4me rangée: Copies et analyses de documents bernardina. - Travaux historiques bernardina. - Manuscrits Jérôme Darbellay; chroniques et diaires de confrères. - Numismatique; archéologie; travaux originaux de confrères. - Union avec St-Maurice; avec Verrès. - Limites territoriales, routes; questions officielles P.T.T., douanes, route. - Travaux personnels Farquet. - Martigny, documents Farquet.
5me rangée: Sermons [1 et 2]. - Spiritualia. - Historica non bernardina. - Evénements politiques; actes épiscopaux sedunensia. - Travaux du chanoine Jules Gross. - Travaux scientifiques. - Cours manuscrits de théologie, de philosophie, etc.
6me rangée: Vieux parchemins de peu d'intérêt; Giétroz. - Liddes: actes des notaires F. Challand et Barth. Massard. - Extranea in Vallesia. - Extranea extra Vallesiam. - Extranea in valle Augustana. - Correspondances variées. - Correspondances Farquet et Cerrutti. - Correspondances Favre et Besse.

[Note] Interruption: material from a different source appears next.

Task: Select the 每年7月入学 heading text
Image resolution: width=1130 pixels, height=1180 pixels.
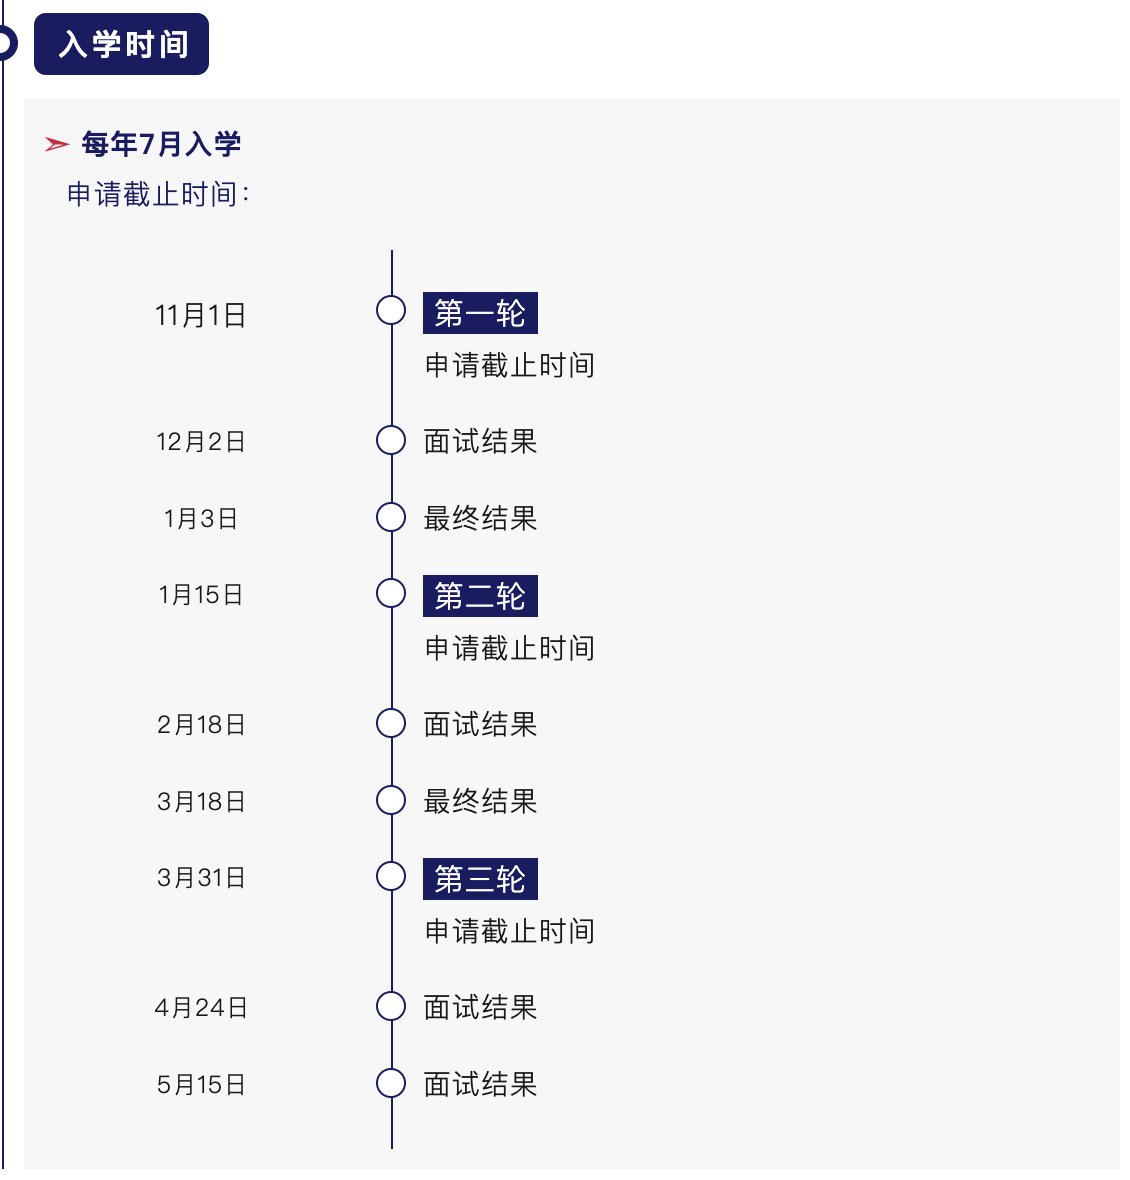Action: (161, 144)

Pour achever ce bref aperçu, nous nous permettons d'émettre un voeu: que, pour la bonne garde du dépôt et pour la tranquillité des autorités responsables, un religieux expérimenté entreprenne sans tarder de remédier à cette situation. En utilisant systématiquement et judicieusement les tentatives de ses nombreux prédécesseurs, il pourra enfin mener à terme l'inventaire digne d'un fonds aussi riche que celui de l'hospice du Grand St-Bernard.